Love Me, I'm a Journalist (by Jack Shafer, the Slate)


press box: Media criticism.
Love Me, I'm a Journalist

A profession's romance with itself.
By Jack Shafer
Posted Wednesday, Oct. 25, 2006, at 10:42 PM ET

Illustration by Mark Alan Stamaty. Click image to expand.On Monday, I singled out Tim Rutten of the Los Angeles Times and the Washington Post's Howard Kurtz as I admonished journalists for overreacting to staff cuts at newsrooms around the country.

In his columns, Rutten warns that the threatened cuts at the Los Angeles Times will injure democracy and the "stakeholders" (as opposed to stockholders) who rely on the Times' broad coverage. Kurtz declares that news organizations' "corporate slashing" will "mean fewer bodies to pore over records at City Hall, the statehouse or federal agencies"—even though he gives no examples of a newspaper slashing its hard-news staff.

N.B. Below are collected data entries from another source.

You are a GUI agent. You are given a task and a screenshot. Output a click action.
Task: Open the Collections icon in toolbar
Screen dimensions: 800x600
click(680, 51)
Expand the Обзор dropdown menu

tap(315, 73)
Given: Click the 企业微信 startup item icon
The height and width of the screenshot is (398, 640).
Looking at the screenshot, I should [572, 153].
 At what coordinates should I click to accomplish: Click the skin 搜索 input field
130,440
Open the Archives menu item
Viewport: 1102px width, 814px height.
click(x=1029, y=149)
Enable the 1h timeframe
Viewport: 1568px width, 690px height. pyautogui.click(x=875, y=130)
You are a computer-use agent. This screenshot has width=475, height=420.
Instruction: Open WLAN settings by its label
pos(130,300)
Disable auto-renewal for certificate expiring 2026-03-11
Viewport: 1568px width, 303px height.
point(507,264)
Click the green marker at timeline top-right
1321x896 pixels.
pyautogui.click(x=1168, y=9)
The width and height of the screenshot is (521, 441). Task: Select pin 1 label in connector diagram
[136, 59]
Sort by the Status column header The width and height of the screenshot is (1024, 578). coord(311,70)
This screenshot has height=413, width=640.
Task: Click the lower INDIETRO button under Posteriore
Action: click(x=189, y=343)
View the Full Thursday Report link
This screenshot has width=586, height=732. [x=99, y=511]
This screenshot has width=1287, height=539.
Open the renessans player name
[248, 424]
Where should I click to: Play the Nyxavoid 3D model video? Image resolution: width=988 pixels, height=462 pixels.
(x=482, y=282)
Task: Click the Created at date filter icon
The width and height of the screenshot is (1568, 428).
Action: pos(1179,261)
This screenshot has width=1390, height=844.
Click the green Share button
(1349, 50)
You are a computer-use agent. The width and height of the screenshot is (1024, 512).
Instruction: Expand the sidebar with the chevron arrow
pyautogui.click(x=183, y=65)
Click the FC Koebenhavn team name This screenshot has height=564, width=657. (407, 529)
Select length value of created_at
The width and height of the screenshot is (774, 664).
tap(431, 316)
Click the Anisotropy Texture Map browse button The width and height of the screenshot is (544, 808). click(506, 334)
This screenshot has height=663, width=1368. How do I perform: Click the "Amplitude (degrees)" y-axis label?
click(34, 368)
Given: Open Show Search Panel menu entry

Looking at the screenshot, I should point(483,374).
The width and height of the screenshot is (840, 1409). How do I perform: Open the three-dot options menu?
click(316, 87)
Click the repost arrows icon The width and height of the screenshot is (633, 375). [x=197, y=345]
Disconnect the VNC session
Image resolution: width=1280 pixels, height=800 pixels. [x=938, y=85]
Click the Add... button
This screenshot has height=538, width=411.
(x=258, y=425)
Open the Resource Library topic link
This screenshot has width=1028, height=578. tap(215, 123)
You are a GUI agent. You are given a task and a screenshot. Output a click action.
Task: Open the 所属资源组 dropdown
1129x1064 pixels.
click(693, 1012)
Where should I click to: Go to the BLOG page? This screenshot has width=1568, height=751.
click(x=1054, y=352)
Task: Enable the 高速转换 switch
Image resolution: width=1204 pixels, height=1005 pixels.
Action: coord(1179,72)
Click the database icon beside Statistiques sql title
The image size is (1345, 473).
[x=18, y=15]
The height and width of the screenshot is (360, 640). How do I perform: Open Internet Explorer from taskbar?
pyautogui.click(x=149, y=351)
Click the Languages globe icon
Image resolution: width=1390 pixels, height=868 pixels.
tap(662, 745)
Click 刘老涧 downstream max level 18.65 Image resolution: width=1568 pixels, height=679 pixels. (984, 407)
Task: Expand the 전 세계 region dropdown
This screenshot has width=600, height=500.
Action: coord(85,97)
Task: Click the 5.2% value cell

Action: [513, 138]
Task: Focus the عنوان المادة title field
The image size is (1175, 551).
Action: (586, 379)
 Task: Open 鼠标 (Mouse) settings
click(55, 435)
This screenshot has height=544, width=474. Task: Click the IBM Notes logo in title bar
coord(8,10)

In an e-mail to me, Kurtz expands his point, writing that "some papers are overstaffed, not all belt-tightening is bad and newspapers need to adapt to the digital age. So I don't think I was playing 'hands off the newsroom or we'll shoot this investigative reporter'—just noting that some of these incredibly shrinking papers are likely to find investigative work an unaffordable luxury."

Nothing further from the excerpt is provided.